Wednesday, December 12, 2018

Five Women Artist

Five women

  1. Lucy R. Lippard

Contemporary art criticism has its iconic names and Lippard ranks high among them. After receiving her BA from Smith College and her MA from New York University, Lippard went on to become an important part of modern art as a critic and curator. As one of the founders of the nonprofit Printed Matter, Inc. in 1976—an idea that was born at her Tribeca loft while chatting with Sol LeWitt—Lippard widened the conversation surrounding artists’ books. She cofounded the Art Workers’ Coalition in 1969 and has published more than 20 books.
Lucy R. Lippard

With Six Years: Dematerialization of the Art Object from 1966 to 1972 (1968), Lippard became one of the foremost scholars on Conceptualism—but she’s a consistently important voice in more than just one art genre. She has long been a champion of feminist art, and in 2015 she won the College Art Association’s Distinguished Lifetime Achievement Award for her writing

  1. Kellie Jones

Columbia associate professor Jones has been influential in bringing many black, African-American, and African diasporic artists who have been overlooked into mainstream art conversations. An alumnus of Amherst and Yale, Jones was the inaugural recipient of the David C. Driskell Award in African American Art and Art History from the High Museum Art; and she became a MacArthur Fellow in 2016. Her numerous contributions to art history span curatorial work and writing; a highlight among these is the important show “Now Dig This! Art and Black Los Angeles, 1960–1980,” which was shown at the Hammer Museum and MoMA PS1 in 2011 and 2012. In a video for the MacArthur Foundation, Jones makes her mission clear: “I think it’s really important to the field of art history to finally be able to acknowledge that there are art histories that are global, and that art history isn’t just written in Europe.”

  1. Hayden Herrera

An art historian’s job, in the most basic and purest sense, is to find artifacts, documents, and stories that shed more light on a specific person or art genre—and Herrera excels at this. With her widely acclaimed 1983 book Frida: A Biography of Frida Kahlo, Herrera cemented her place as a foremost scholar on Kahlo’s life and work. The biography went on to inspire the 2002 film starring Salma Hayek and Alfred Molina, and is still an important resource for learning about Kahlo’s artmaking, romances, and health issues, among other topics. Herrera has also published biographies on artists like Arshile Gorky and Joan Snyder; She has lectured widely, curated several exhibitions of art, taught Latin American art at New York University, and has been awarded a Guggenheim Fellowship.


  1. Deborah Willis

As an artist and art historian, Willis focuses primarily on photography as both an art practice and a subject of study. It’s a deeply personal topic for Willis. In a 2013 New York Times article on her show “Framing Beauty,” the artist recalls the exact moment she first saw black people in photographs. (It was in The Sweet Flypaper of Life, a book first published in 1955 with photography by Roy DeCarava and text by Langston Hughes.) That moment made a lasting impact on Willis, who has contributed her own thoughts on black visibility and photography to the art-historical canon.

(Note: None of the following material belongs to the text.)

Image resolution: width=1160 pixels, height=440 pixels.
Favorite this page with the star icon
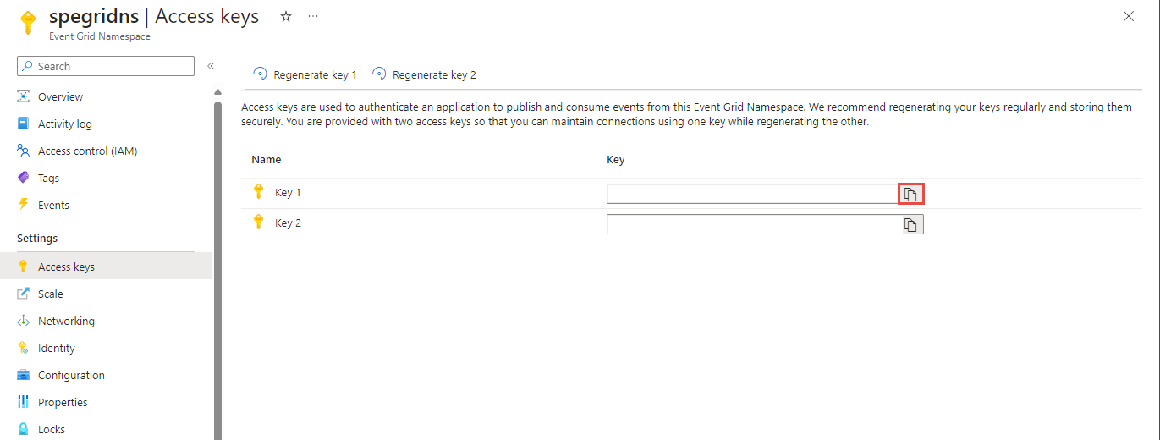[286, 16]
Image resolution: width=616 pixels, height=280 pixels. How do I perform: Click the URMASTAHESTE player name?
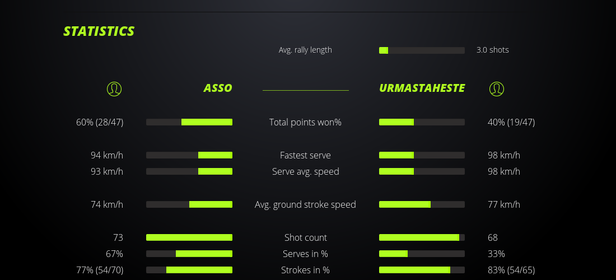422,88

Willis is also a quilter, also incorporating photographic images into her pieces. Daddy's Ties: The Tie Quilt II from 1992 (27 x 34"), for example, is a fabric collage with added button, tie clips, and pins forming "a supple, irregularly shaped memorial." The work references multiple generations and genders, as it elicits memories of fathers teaching their sons, boys maturing into adult clothes and rituals, and women adjusting their husbands' knots.


  1. Linda Nochlin

Nochlin’s iconic essay “Why Have There Been No Great Women Artists?” Originally published in 1971, it continues to inspire many critics, artists, and art historians to take a more incisive look at how the art world continually excludes female artists. Nochlin argued that significant societal barriers have prevented women from pursuing art, including restrictions on educating women in art academies and "the entire romantic, elitist, individual-glorifying, and monograph-producing substructure upon which the profession of art history is based ".

Her critical work has also sparked important conversations in the genres of Realism and contemporary painting and sculpture. In 2007, Nochlin co-curated the Brooklyn Museum exhibition “Global Feminisms,” the inaugural show for the Elizabeth A. Sackler Center for Feminist Art.